We interview Emma Teirlynck, teacher at GO! Horticultural school in Melle. She studied biotechnology and obtained her PhD in veterinary science. She is one of the Belgian ambassadors for the European Vocational Skills Week.
Has it always been your ambition to teach?
No, not really. Shortly after my studies I started teacher training, but I stopped because I thought education was not for me. Later in my career I realised how important teachers are in the lives of students. That’s why I applied to the horticultural school where I’ve been teaching for two years now.
What projects have you developed in the meantime?
Together with several colleagues I started the aquaponics project and we are now working on it even further.

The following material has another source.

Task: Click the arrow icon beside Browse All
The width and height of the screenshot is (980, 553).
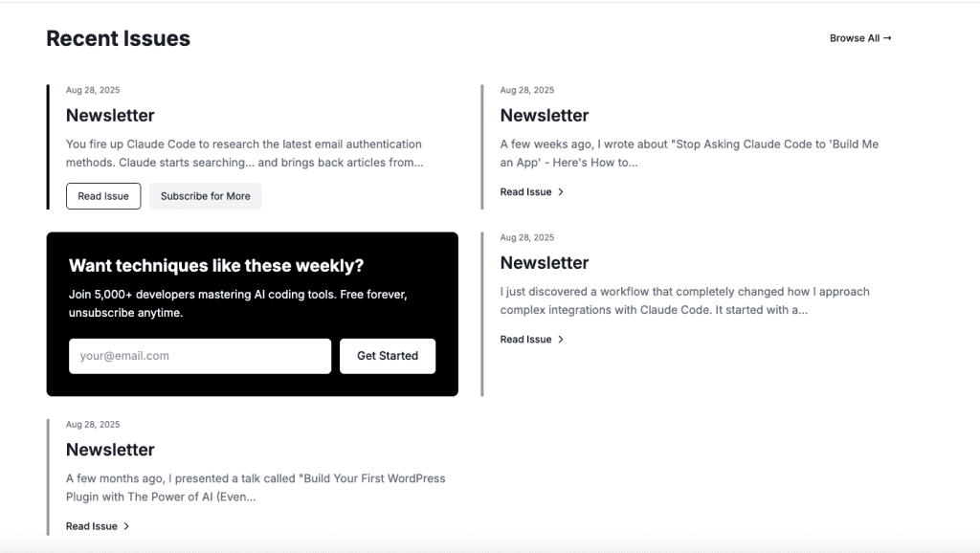Action: click(x=887, y=38)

Aquaponics is the combination of aquaculture, the cultivation of fish, and hydroponics, the cultivation of plants on water. With aquaponics you grow fish. The plants use the feces of the fish as nutrients and thus filter the water in which the fish live. In this way you create a circular system in which you only feed the fish. All the rest can be reused. In addition to achieving the technical curriculum objectives, we want to demonstrate with this project that the various departments and disciplines need each other.
We have already set up courses for the students and are working on a workbook with photos. The intention is to start up a system every year. In this way, the students can go through the entire process of making analyses and drawing conclusions.
You have been chosen as ambassador for our country for the European Vocational Skills Week. What did this mean for you?
I found it surprising because I haven’t been in education that long, but it was quite an honour. It is nice to get recognition for your work, also for the students. This ambassadorship confirms that the work we do is appreciated.
What have you picked up yourself during this week?
I found that a lot of people are working on Vocational Skills. As a teacher, you are relatively alone in these kinds of projects. You have a team within the school, but otherwise you are on your own. It’s nice to see that there is a lot going on in Europe in the field of vocational skills. We can learn a lot from each other.
To conclude: what would you like to see for your students in 10 years’ time?
Contact education remains necessary. The Corona crisis has shown that teachers, but especially students, need contact education.
Hopefully there will be more room for innovation and we will be able to offer subjects that are more focused on professional practice.
I hope that technical, general and professional education can stand side by side. That we no longer see this as a waterfall system in which one is worth more than the other, but that we value every link in the chain.